3 phases of release:

phase 1, pre release, your posterior deltoid and back muscles are the foundation to your elbow and wrist extension
they will tense up first, then extend elbow, then extend your wrist, in this sequence

phase 2, release, during halfway of wrist extension, as the forks are parallel to target (imagine a boardcut as plane, viewed from side fork orientation represneted by " \ , I , and /" in relation to target

\...............................I................................/---------------> Target
(pre-release)......release.............(follow through)

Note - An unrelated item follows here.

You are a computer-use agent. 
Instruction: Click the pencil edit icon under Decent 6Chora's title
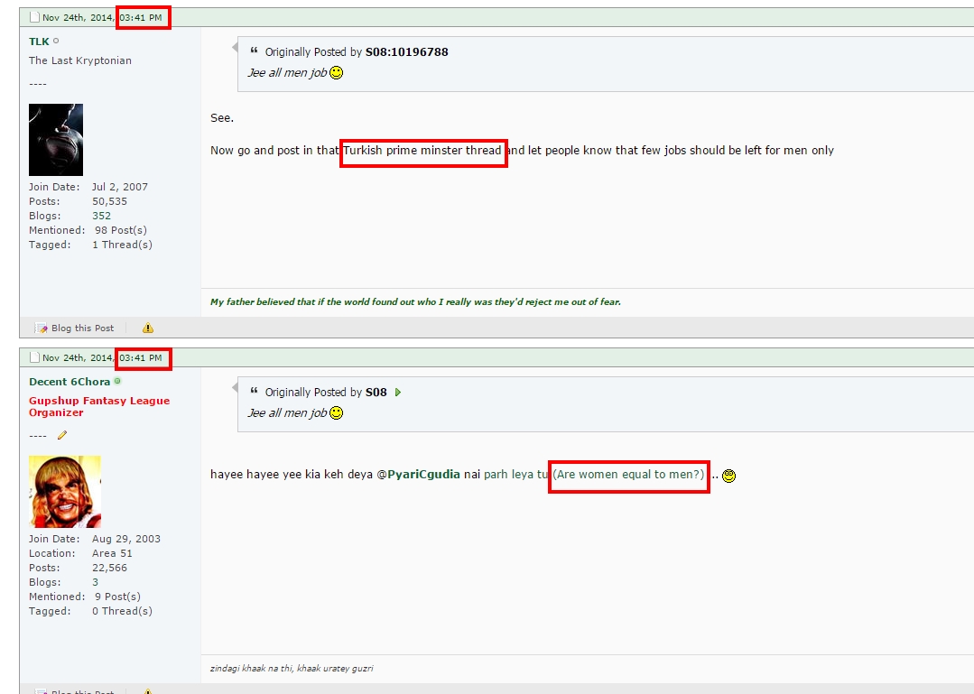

during release elbow is still extending but enters follow through (phase 3) right after

phase 3, follow through, elbow and wrist are still in motion but decelerating, your goal is to allow room for both to stop gradually
if you exerted too much force in phase 1 and 2, they will lock up. the arm should swing freely in direction of extension

sorry my explanation is no good................ someone else help please~


----------



## lightgeoduck (Apr 3, 2011)

You may want to try OTT (over the top).. this way you could adjust your fork a little easier.. adjusting maybe a 45o hold rather than the 90o gangsta, another advantage with OTT is you can move your forks forward more changing the "stretch of the elbow side ligaments.

This is just a guess of course,,, After reading your thread I tried different ways of holding and shooting a slingshot paying attention to how it may feel around my elbow, but of course I have pains just not in my elbows... plus you are right you want a stiff arm, but not to the point where you are locking it (locking meaning virtually trying to bend it past the point of being straight)

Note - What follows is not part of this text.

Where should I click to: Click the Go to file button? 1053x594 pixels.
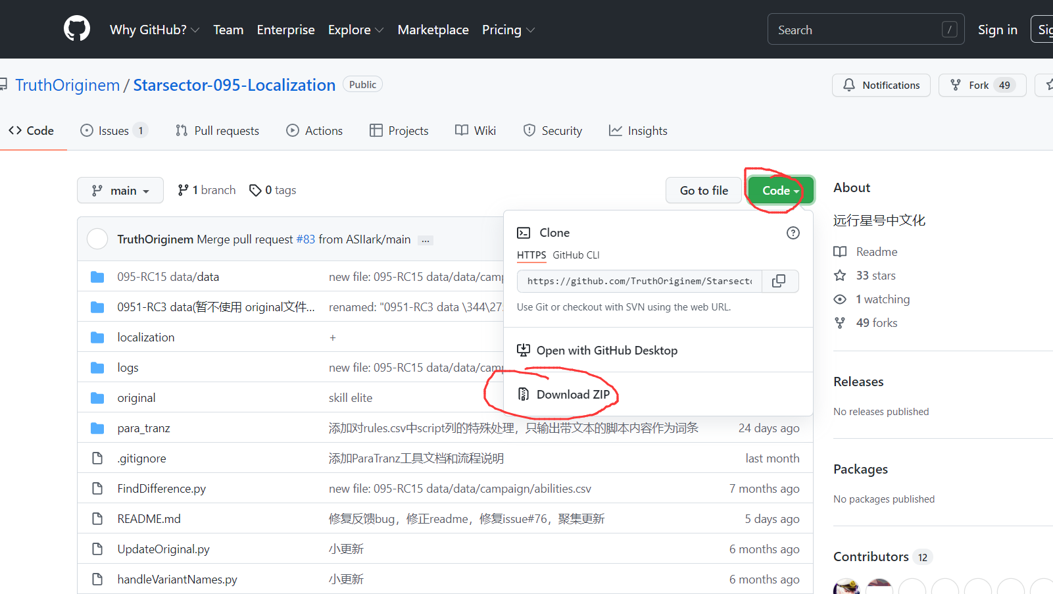(x=703, y=191)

disclaimer: I am not a doctor, but I play one on the interwebz









LGD


----------



## Bill Hays (Aug 9, 2010)

reppans said:


> Bill.... the elbow in question is my forward one holding the slingshot. Will switching my pouch grip do anything for that elbow? (I need to watch more of your videos for proper form, I think).


No the pouch hold won't affect the forward arm... really should read all the way through better.
Personally I've never had a problem with the front arm, so what I'm going to suggest is just based on what I've seen work for other people.... and from what I've seen the very best thing you can do is use a neoprene elbow wrap to help support against the strain.
And then build yourself up over a period of time.... start with weaker bands and build up to stronger ones. Also, use a lanyard... not as a safety device but to support against the pull similar to how a wrist brace is used... like in the video below:


----------



## MAV (Mar 18, 2012)

I get tennis elbow from shooting, happens fastest with my HTS, less then an hour, I think it's the spread of my grip. I'll shoot a Wingshooter Longbow Hunter for hours before it starts to bother me. Hammer grip all day no prob. Just my experience. My last homemade is the finger thumb on forks type and I made it narrow (2" fork space), seems to help me. I would try a different slingshot.


----------



## reppans (May 13, 2012)

Thank you all for the fantastic suggestions, I'm going to work on them to see what works best for me. There's a lot to try out, and I'll need to take my time since these ligaments don't seem to act like muscles and get stronger with more use.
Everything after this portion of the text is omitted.